As an exercise in exact copying, transcribe the lines below from the one holding "Task: Select On Balance Volume indicator" through the last, with both ends included and pictures left out.

+++ Task inputs +++

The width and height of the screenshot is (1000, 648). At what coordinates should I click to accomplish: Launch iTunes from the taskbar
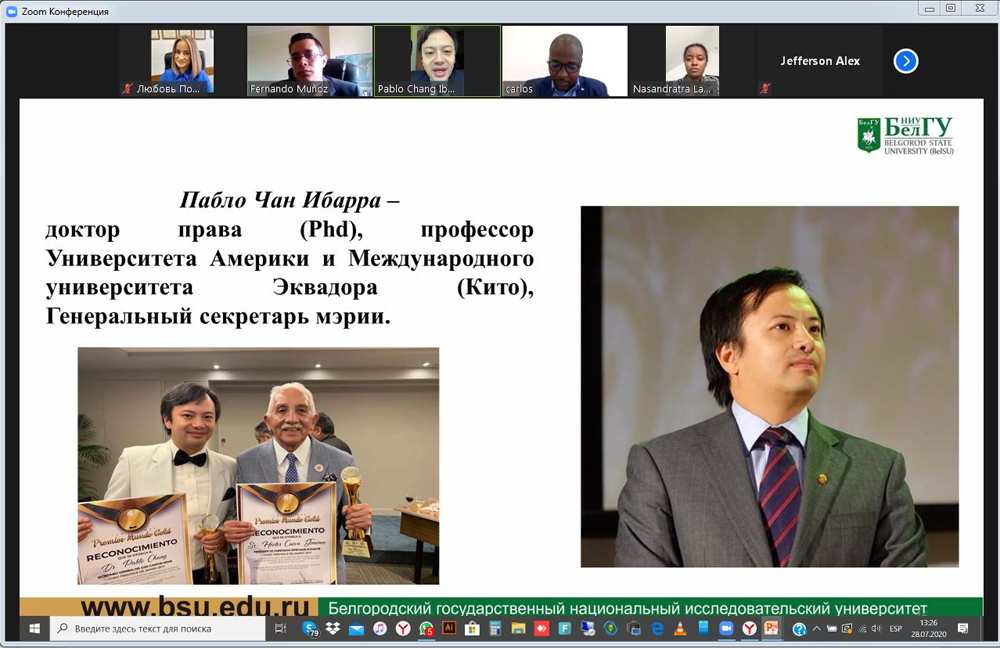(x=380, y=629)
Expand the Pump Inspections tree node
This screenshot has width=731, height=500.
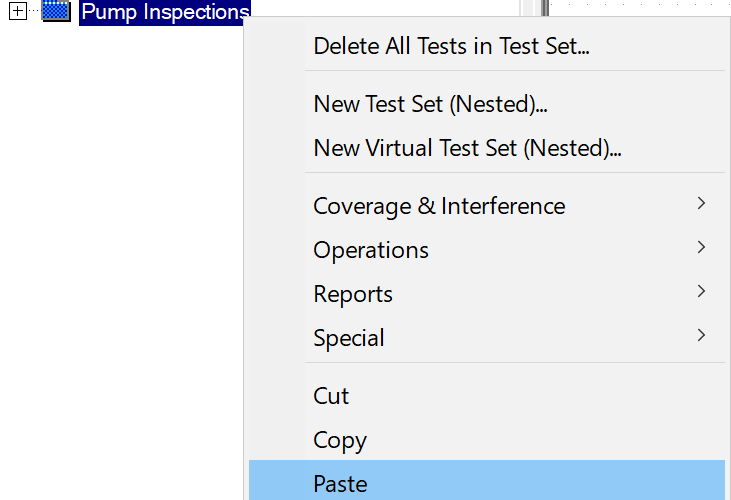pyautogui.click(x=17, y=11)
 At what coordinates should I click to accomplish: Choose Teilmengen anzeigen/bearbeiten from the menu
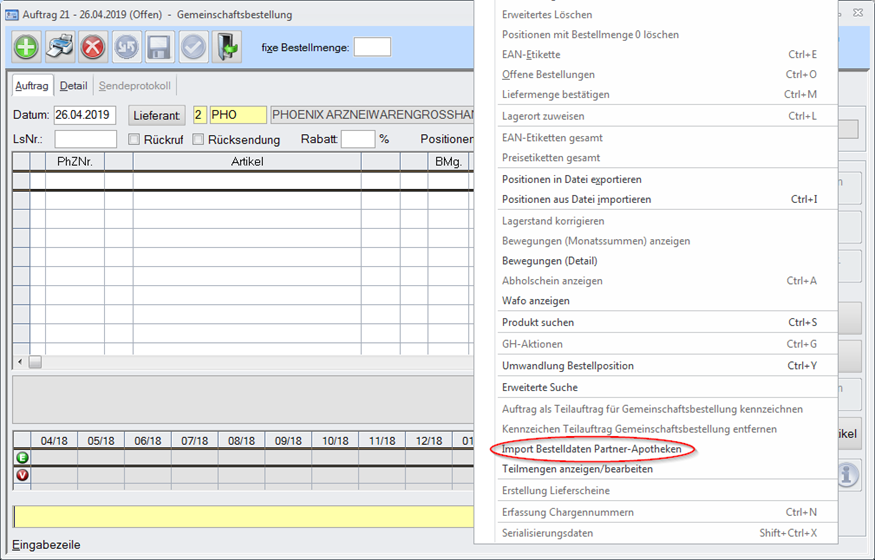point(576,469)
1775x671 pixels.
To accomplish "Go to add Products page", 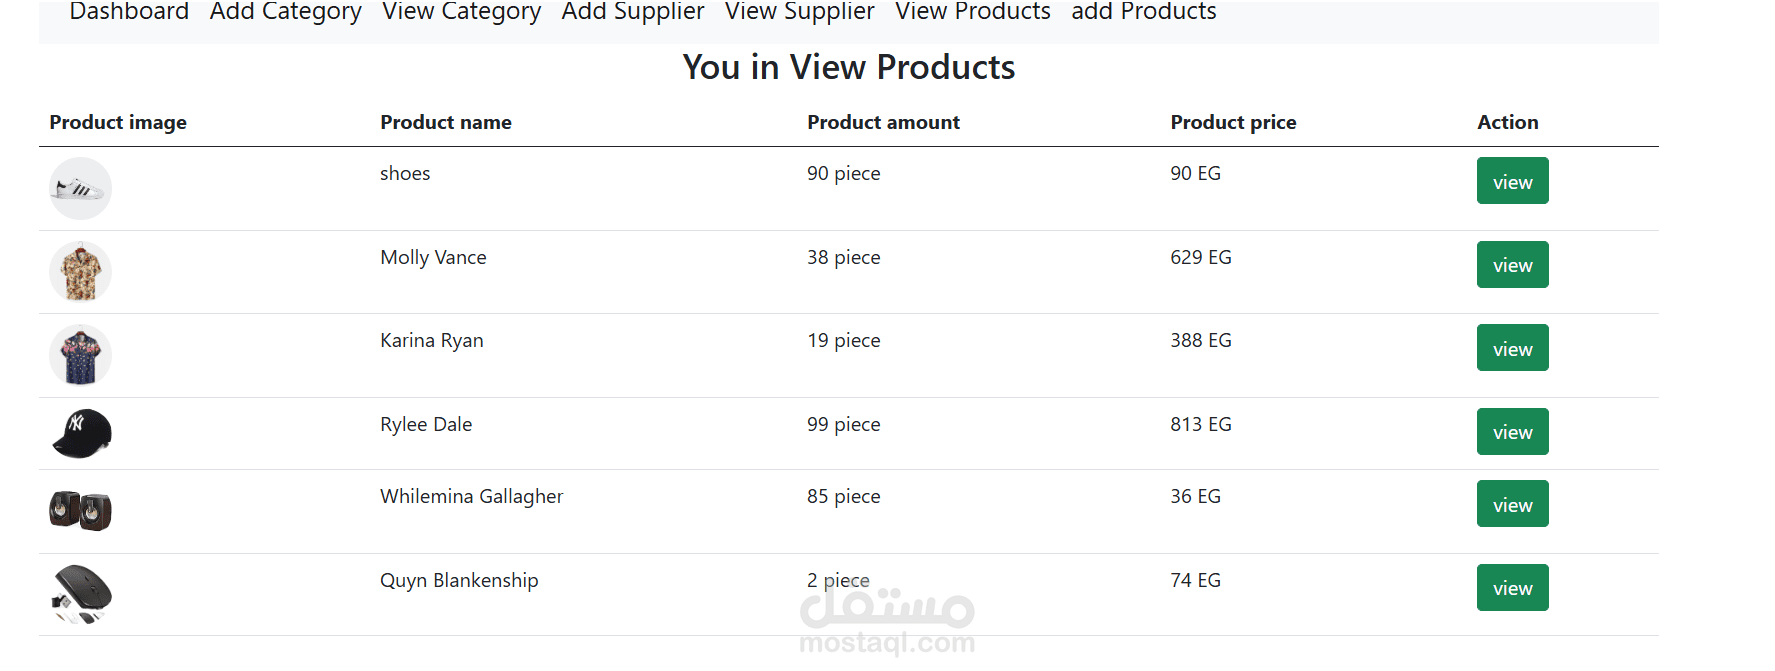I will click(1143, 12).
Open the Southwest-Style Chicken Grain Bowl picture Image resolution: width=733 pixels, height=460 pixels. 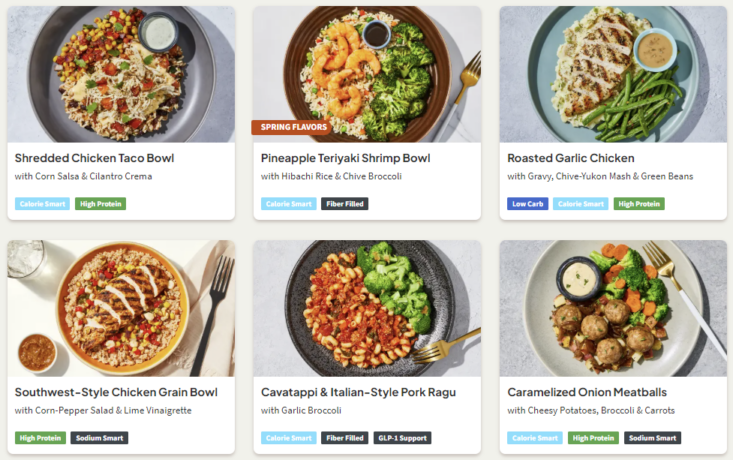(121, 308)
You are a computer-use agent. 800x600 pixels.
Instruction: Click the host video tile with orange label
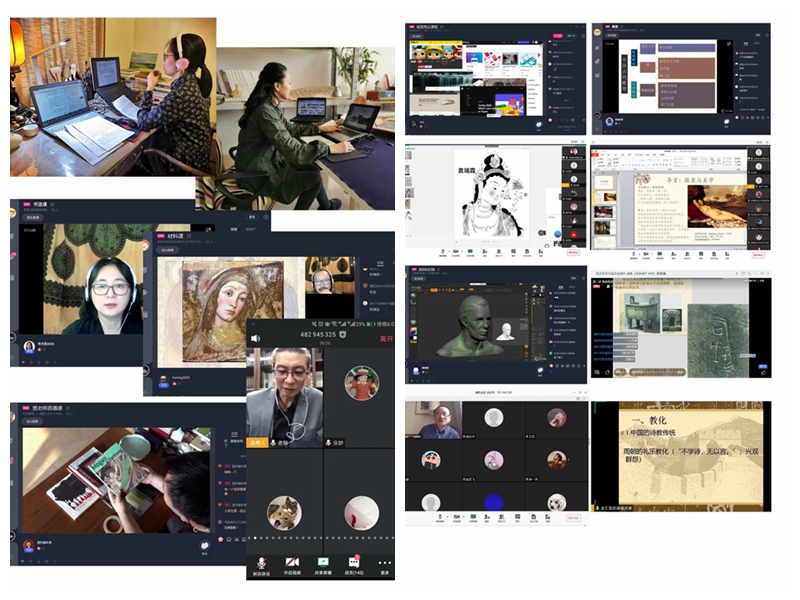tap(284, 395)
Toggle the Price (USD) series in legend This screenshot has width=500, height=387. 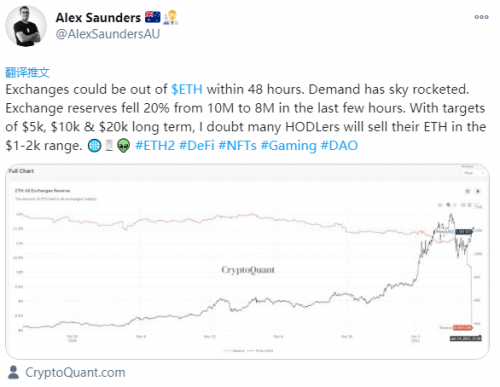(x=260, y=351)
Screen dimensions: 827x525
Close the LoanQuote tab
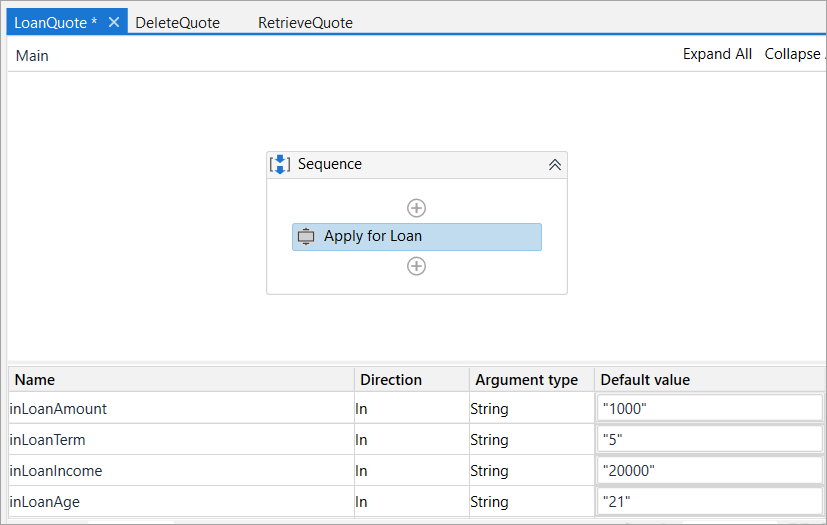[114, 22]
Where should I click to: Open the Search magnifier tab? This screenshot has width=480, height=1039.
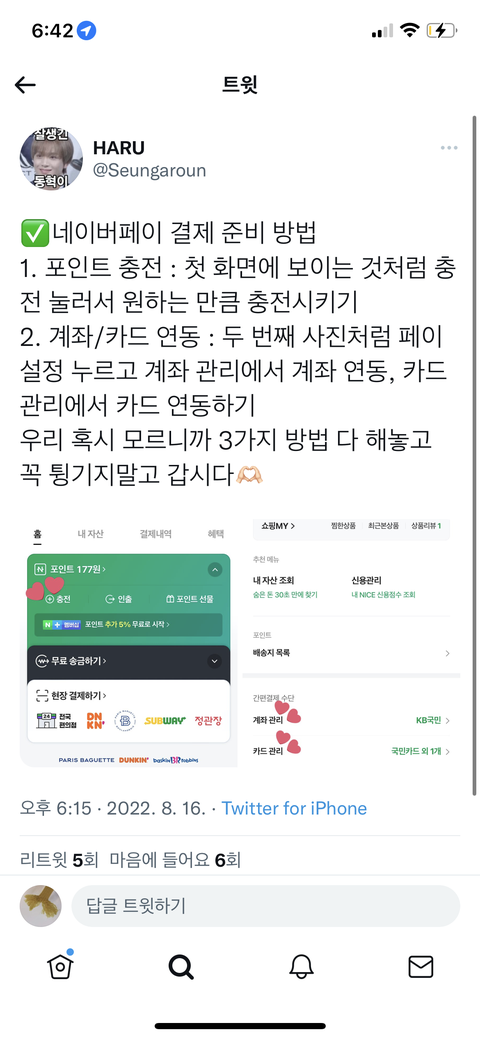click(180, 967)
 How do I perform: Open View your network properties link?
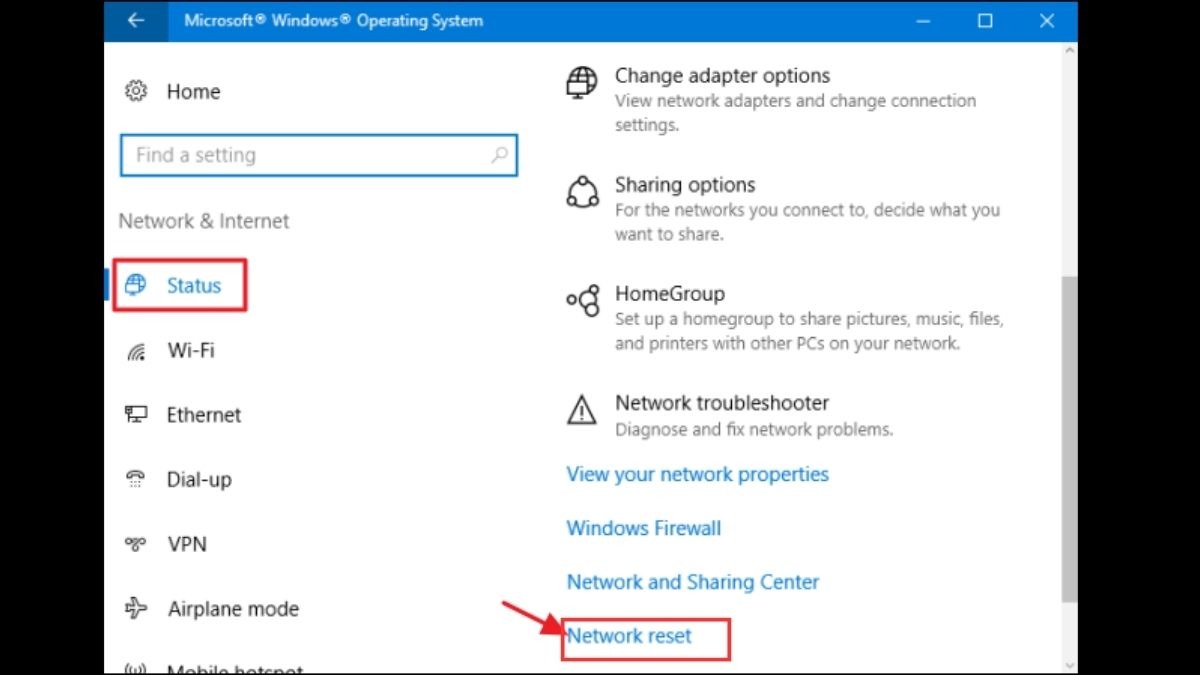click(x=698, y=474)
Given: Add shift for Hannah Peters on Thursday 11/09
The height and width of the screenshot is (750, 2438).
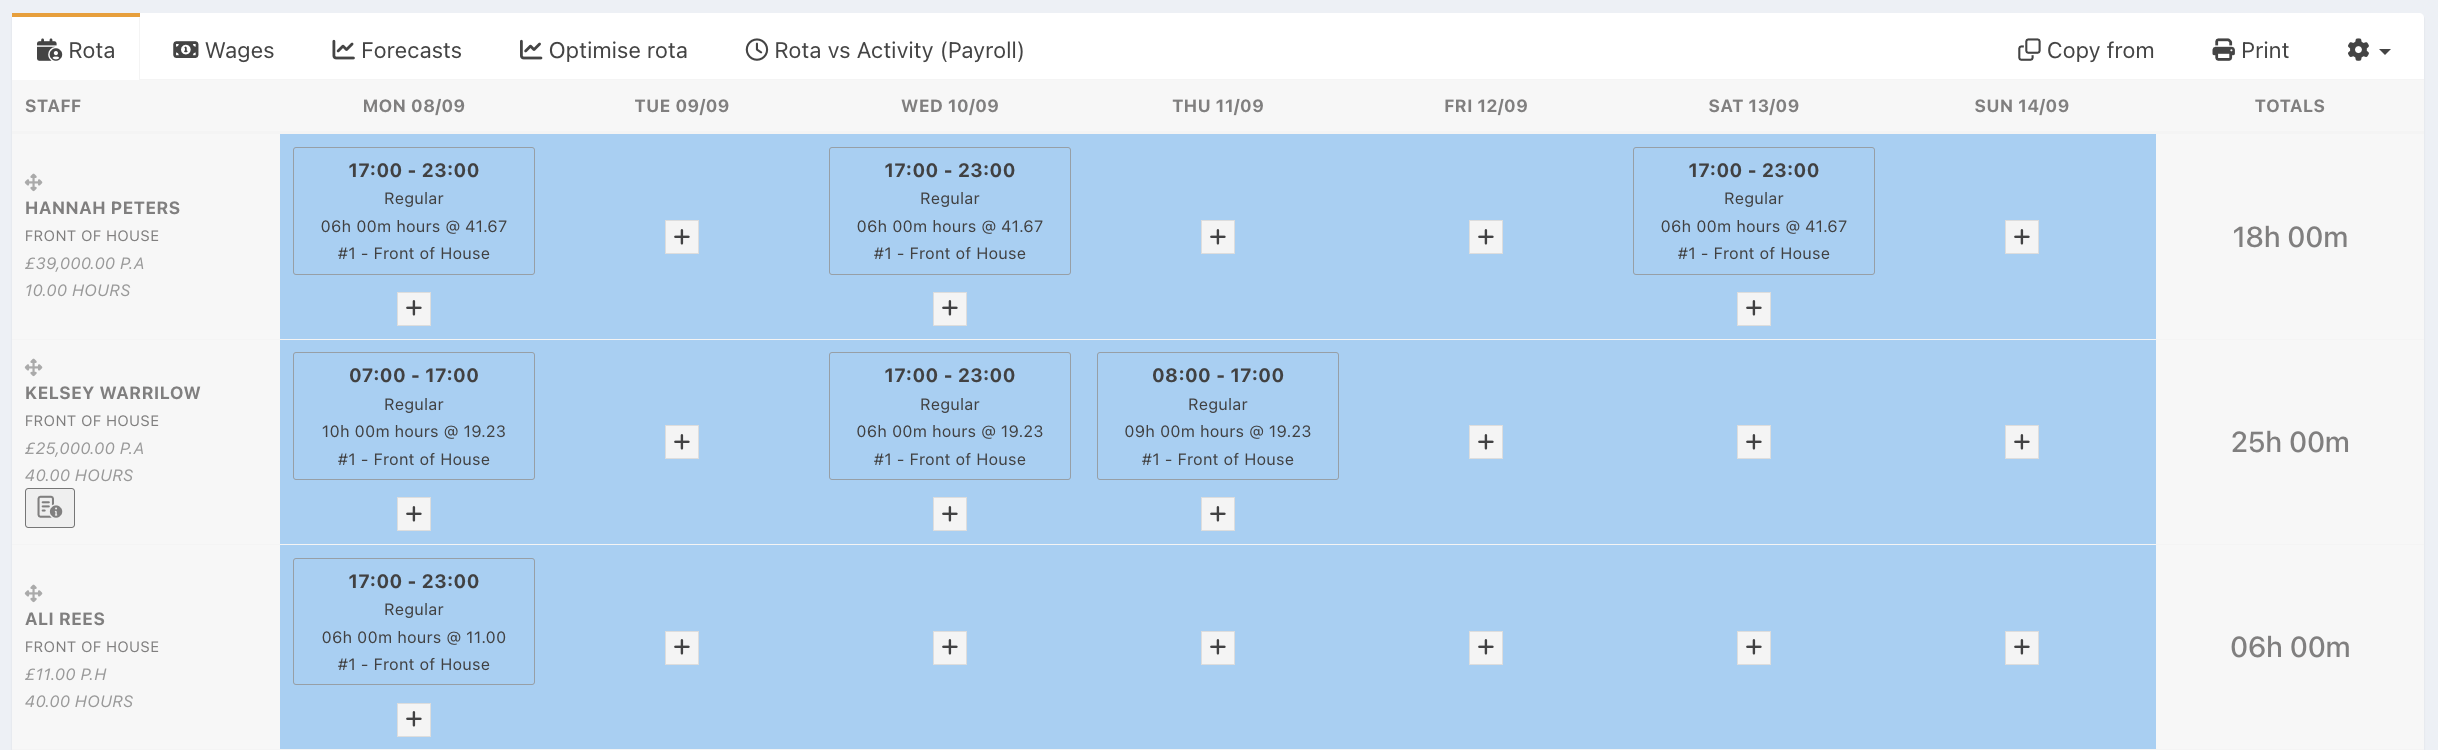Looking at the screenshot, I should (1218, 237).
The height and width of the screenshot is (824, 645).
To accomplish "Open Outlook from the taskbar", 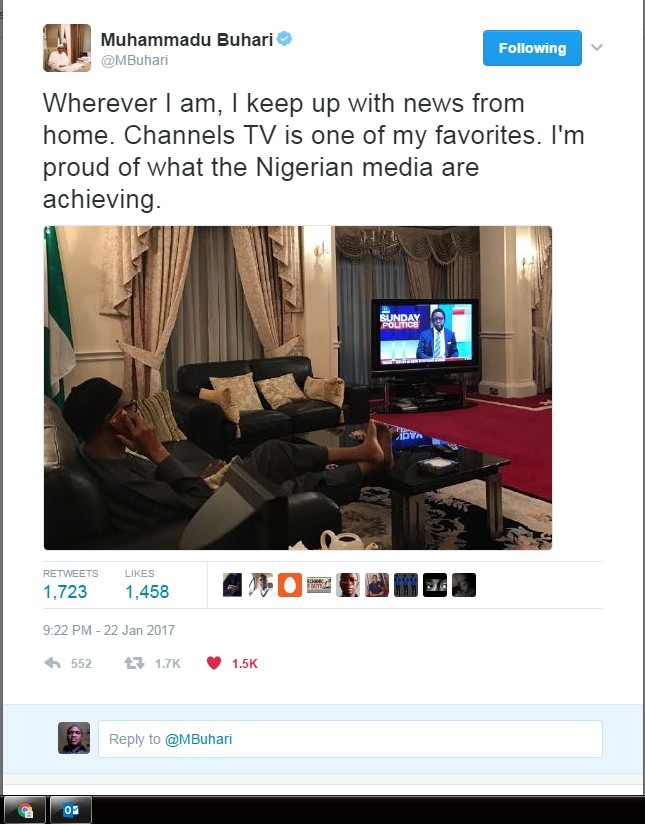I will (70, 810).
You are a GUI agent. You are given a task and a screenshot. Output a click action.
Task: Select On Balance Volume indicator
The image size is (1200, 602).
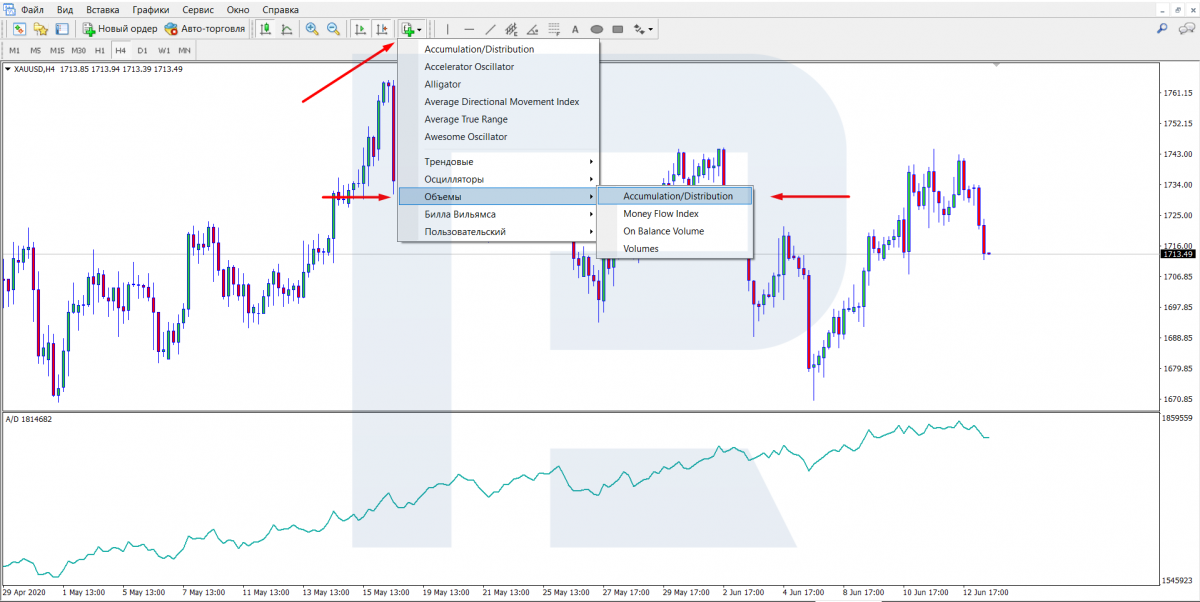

+++

#### Problem solution:
Task: Select On Balance Volume indicator
The image size is (1200, 602).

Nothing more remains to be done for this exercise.